Увы, таков был не только путь Мандельштама, который он сам себе напророчил и который героически прошел, — но и путь русской цивилизации. Мандельштам стал нам сегодня таким родным, потому что это мы уперлись в зыбкий хаос, это мы отринули Европу и погрузились в чернозем, это наши рельсы уперлись в глину, и паровоз по ним дальше не идет. Мы стоим сегодня на последней ступени «подвижной лестницы», и это про нас сказано: «И от нас природа отступила так, как будто мы ей не нужны». И страшная внутренняя рифма «подъемный мост» — «продольный мозг» звучит для нас колоколом: уж как-нибудь мы понимаем все это лучше Сергея Маковского, который хоть и жил в нищем эмигрантском Париже, но, по крайности, — не среди чернозема.

--*--

(ЗАДАНИЕ): Перепишите весь текст о Мандельштаме, что стоит выше, слово в слово, ничего не меняя.

(МАТЕРИАЛ):

--*--

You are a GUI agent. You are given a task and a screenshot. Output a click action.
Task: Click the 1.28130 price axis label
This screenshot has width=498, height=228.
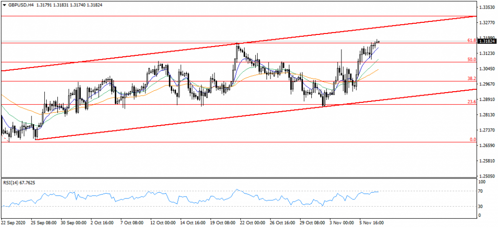(487, 115)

--*--

(ГОТОВОЕ РЕШЕНИЕ):
Увы, таков был не только путь Мандельштама, который он сам себе напророчил и который героически прошел, — но и путь русской цивилизации. Мандельштам стал нам сегодня таким родным, потому что это мы уперлись в зыбкий хаос, это мы отринули Европу и погрузились в чернозем, это наши рельсы уперлись в глину, и паровоз по ним дальше не идет. Мы стоим сегодня на последней ступени «подвижной лестницы», и это про нас сказано: «И от нас природа отступила так, как будто мы ей не нужны». И страшная внутренняя рифма «подъемный мост» — «продольный мозг» звучит для нас колоколом: уж как-нибудь мы понимаем все это лучше Сергея Маковского, который хоть и жил в нищем эмигрантском Париже, но, по крайности, — не среди чернозема.